[[ EXTRACTED INFORMATION, beginning ]]

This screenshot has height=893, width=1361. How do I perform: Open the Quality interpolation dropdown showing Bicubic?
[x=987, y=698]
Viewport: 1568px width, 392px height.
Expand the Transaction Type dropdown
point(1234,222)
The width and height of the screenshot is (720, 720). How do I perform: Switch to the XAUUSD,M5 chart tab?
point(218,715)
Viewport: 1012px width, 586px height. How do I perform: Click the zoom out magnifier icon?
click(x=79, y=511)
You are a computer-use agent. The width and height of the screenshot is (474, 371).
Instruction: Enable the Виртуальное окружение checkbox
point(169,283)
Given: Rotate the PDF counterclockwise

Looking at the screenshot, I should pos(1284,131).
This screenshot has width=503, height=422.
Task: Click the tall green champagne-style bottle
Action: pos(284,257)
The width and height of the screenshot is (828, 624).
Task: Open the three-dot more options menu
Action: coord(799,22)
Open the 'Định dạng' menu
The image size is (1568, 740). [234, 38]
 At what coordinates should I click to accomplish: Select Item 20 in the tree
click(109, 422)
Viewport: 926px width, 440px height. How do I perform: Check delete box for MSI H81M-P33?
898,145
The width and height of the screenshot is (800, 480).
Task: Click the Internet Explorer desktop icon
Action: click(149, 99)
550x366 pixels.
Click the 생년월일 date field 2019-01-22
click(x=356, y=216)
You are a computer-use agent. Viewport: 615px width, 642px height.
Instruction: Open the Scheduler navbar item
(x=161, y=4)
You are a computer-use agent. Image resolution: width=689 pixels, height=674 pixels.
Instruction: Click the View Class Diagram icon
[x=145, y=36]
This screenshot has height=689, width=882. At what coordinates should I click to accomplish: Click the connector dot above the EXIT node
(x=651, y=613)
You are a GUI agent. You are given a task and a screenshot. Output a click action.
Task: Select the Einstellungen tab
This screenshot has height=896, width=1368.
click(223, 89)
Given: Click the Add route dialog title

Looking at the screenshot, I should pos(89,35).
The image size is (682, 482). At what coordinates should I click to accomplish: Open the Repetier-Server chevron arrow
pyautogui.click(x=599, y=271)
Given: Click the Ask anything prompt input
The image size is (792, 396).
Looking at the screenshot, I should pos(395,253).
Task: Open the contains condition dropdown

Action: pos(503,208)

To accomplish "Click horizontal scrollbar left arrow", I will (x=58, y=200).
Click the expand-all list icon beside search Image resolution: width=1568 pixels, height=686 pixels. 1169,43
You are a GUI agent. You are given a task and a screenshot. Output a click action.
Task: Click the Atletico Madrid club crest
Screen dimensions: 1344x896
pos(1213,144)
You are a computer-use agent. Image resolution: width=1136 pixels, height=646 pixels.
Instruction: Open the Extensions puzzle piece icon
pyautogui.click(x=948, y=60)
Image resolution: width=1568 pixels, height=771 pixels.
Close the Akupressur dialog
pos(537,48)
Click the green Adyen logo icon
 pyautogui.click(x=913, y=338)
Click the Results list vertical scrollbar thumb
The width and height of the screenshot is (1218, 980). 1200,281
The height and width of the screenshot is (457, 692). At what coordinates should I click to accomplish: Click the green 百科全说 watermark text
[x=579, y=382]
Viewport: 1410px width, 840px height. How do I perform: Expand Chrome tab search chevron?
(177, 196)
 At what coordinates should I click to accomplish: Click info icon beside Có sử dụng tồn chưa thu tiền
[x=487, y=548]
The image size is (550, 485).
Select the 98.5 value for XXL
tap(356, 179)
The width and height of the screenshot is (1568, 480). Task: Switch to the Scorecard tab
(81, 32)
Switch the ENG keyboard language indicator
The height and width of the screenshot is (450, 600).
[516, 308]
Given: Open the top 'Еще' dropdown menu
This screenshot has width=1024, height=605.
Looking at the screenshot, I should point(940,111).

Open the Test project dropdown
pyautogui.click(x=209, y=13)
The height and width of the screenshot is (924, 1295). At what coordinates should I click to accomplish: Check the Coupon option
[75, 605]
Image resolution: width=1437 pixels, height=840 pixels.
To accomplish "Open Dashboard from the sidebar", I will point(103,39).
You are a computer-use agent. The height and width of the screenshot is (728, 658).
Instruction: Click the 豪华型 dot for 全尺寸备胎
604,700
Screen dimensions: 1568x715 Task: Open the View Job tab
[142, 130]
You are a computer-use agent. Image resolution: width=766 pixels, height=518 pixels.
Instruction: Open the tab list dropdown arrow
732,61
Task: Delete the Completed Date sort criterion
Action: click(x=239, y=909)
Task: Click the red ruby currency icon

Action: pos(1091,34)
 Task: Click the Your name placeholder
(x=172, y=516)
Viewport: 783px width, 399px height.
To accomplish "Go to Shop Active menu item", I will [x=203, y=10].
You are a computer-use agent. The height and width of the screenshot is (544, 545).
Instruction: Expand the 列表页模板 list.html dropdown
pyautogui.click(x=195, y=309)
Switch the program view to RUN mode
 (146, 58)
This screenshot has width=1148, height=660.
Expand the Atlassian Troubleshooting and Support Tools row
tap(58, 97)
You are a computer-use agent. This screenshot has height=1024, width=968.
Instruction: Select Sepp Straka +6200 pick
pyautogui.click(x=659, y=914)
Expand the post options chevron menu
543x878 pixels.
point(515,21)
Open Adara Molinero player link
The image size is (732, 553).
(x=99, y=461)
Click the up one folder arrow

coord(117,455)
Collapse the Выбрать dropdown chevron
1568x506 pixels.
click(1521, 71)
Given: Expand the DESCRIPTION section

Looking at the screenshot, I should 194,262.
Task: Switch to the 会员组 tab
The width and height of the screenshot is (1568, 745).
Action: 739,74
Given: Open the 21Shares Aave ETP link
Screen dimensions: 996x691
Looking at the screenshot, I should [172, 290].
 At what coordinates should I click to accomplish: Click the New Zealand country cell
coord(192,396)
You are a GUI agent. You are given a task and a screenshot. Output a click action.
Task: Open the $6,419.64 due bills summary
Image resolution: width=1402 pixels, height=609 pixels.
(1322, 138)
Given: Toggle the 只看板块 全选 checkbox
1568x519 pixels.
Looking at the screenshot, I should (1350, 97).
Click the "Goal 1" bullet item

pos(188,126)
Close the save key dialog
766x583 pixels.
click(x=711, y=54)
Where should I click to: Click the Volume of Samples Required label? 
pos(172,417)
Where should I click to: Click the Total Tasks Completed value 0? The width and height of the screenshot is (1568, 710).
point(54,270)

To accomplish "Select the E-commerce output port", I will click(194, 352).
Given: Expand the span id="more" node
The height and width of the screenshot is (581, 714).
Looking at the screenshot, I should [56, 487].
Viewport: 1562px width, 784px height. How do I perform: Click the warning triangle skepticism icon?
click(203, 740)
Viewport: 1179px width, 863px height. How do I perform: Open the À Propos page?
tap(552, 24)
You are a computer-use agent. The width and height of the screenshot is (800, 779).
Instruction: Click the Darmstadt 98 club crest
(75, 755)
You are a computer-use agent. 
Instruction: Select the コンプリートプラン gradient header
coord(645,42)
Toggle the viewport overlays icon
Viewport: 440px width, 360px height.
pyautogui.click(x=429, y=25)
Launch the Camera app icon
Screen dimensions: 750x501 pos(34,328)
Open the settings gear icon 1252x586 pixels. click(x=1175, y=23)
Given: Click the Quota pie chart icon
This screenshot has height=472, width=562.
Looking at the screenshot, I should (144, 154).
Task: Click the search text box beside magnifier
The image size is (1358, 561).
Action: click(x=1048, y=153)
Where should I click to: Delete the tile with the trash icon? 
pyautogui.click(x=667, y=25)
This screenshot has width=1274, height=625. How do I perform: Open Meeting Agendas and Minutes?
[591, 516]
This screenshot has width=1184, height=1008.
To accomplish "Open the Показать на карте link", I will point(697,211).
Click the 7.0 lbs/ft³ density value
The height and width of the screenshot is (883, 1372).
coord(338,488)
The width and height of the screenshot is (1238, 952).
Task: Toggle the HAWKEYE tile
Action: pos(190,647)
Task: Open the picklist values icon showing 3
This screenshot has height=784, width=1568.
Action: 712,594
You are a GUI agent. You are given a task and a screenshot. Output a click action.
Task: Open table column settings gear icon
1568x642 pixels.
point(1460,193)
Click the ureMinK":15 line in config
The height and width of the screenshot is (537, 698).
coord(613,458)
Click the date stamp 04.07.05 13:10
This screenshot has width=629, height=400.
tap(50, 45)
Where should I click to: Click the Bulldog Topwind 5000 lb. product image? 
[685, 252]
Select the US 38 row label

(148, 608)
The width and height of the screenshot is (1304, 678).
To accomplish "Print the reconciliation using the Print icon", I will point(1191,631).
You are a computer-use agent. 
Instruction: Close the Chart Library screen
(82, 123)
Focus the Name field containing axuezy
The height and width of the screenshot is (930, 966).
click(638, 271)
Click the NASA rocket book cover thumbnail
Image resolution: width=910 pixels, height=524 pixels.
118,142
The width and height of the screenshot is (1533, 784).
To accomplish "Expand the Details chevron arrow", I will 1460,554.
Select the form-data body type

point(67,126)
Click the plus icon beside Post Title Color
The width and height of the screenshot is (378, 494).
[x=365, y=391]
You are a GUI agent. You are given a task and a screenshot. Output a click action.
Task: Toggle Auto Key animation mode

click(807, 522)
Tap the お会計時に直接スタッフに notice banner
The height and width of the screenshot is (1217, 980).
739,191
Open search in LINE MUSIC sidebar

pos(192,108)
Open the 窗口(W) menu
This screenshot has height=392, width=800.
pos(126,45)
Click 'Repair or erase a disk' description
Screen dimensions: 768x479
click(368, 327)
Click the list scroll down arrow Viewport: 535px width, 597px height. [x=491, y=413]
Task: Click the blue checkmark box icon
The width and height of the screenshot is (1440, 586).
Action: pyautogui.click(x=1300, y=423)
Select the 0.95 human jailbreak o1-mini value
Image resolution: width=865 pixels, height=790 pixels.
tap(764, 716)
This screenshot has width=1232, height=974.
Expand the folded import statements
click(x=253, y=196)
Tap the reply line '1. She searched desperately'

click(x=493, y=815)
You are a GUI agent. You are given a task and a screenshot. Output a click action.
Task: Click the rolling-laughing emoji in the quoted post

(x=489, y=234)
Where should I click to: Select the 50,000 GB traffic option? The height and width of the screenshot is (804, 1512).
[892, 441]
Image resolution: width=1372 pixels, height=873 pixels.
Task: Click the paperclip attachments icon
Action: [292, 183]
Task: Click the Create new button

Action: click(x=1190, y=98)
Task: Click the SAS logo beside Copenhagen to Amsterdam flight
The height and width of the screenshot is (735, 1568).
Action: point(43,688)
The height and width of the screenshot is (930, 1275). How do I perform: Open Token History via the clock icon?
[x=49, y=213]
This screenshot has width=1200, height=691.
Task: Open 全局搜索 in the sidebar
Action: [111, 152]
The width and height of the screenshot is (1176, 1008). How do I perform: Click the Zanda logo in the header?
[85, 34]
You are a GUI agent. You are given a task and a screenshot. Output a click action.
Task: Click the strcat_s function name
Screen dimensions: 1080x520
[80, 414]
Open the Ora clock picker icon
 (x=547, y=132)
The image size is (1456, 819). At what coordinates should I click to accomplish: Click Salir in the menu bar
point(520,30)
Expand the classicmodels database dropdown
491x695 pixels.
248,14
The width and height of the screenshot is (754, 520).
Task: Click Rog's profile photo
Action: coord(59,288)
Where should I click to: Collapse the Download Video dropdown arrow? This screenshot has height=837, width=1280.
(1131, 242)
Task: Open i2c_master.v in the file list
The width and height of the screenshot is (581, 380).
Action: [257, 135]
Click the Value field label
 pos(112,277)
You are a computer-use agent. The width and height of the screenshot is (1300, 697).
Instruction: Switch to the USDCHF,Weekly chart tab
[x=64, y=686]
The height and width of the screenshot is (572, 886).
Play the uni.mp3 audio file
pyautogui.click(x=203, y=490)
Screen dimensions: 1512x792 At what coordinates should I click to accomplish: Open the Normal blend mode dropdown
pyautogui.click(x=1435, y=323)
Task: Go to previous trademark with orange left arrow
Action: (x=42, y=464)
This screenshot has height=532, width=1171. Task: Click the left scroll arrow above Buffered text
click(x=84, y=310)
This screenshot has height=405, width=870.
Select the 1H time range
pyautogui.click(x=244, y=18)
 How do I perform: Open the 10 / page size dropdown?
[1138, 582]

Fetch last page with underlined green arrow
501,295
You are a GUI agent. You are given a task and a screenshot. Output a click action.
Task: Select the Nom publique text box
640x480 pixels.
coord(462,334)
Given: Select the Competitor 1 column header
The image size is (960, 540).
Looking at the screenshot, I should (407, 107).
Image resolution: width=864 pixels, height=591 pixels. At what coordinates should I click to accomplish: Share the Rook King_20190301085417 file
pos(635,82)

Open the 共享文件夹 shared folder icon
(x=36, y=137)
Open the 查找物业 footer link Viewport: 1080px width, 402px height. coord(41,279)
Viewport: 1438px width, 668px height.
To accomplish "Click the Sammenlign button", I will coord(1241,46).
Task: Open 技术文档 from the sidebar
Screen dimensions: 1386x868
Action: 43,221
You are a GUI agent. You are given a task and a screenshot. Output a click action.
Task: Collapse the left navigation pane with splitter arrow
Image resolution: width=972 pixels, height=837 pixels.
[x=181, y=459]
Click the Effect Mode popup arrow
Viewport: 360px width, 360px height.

[[ EXTRACTED INFORMATION, end ]]

▸ **TASK INSTRUCTIONS**
Beginning at the line with "Screen dimensions: 1512x792" and ending at the last line of the entries, print every line exactly.

▸ **TASK SOLUTION**
Screen dimensions: 1512x792 At what coordinates should I click to accomplish: Open the Normal blend mode dropdown
pyautogui.click(x=1435, y=323)
Task: Go to previous trademark with orange left arrow
Action: (x=42, y=464)
This screenshot has height=532, width=1171. Task: Click the left scroll arrow above Buffered text
click(x=84, y=310)
This screenshot has height=405, width=870.
Select the 1H time range
pyautogui.click(x=244, y=18)
 How do I perform: Open the 10 / page size dropdown?
[1138, 582]

Fetch last page with underlined green arrow
501,295
You are a GUI agent. You are given a task and a screenshot. Output a click action.
Task: Select the Nom publique text box
640x480 pixels.
coord(462,334)
Given: Select the Competitor 1 column header
The image size is (960, 540).
Looking at the screenshot, I should (407, 107).
Image resolution: width=864 pixels, height=591 pixels. At what coordinates should I click to accomplish: Share the Rook King_20190301085417 file
pos(635,82)

Open the 共享文件夹 shared folder icon
(x=36, y=137)
Open the 查找物业 footer link Viewport: 1080px width, 402px height. coord(41,279)
Viewport: 1438px width, 668px height.
To accomplish "Click the Sammenlign button", I will coord(1241,46).
Task: Open 技术文档 from the sidebar
Screen dimensions: 1386x868
Action: 43,221
You are a GUI agent. You are given a task and a screenshot. Output a click action.
Task: Collapse the left navigation pane with splitter arrow
Image resolution: width=972 pixels, height=837 pixels.
[x=181, y=459]
Click the Effect Mode popup arrow
Viewport: 360px width, 360px height.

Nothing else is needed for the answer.